== Exercise objective ==
Report every line of the material that contains the string "each".

== Data to examine ==
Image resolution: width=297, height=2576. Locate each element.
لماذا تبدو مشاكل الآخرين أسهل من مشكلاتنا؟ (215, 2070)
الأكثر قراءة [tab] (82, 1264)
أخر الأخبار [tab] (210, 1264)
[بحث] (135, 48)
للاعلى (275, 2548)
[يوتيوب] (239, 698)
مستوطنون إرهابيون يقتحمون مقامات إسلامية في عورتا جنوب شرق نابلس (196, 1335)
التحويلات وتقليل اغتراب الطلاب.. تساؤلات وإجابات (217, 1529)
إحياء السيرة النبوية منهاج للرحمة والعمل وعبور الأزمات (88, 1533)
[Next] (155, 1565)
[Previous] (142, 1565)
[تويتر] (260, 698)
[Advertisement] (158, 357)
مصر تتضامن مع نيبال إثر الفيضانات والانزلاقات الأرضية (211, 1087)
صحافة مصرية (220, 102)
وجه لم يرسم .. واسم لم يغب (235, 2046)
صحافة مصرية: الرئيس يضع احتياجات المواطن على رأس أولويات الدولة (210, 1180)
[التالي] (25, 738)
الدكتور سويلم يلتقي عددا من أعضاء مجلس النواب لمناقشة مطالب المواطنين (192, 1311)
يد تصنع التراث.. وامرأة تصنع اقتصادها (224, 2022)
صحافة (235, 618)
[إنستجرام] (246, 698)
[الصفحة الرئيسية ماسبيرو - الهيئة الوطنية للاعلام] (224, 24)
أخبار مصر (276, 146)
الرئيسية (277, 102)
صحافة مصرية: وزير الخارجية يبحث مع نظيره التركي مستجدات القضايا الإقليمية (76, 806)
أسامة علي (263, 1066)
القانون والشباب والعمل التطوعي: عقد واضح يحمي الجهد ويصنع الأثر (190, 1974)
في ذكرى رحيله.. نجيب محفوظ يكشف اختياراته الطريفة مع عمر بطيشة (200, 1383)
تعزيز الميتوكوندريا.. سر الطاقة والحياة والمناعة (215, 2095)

...

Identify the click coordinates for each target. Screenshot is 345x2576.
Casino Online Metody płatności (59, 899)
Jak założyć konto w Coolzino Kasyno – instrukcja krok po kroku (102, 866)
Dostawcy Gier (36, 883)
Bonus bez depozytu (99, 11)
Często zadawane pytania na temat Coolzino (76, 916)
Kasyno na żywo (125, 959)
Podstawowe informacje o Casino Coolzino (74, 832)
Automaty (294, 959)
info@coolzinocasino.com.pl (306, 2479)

== Answer ==
Image resolution: width=297, height=2576. Locate each element.
Identify the click coordinates for each target. Screenshot is 345x2576.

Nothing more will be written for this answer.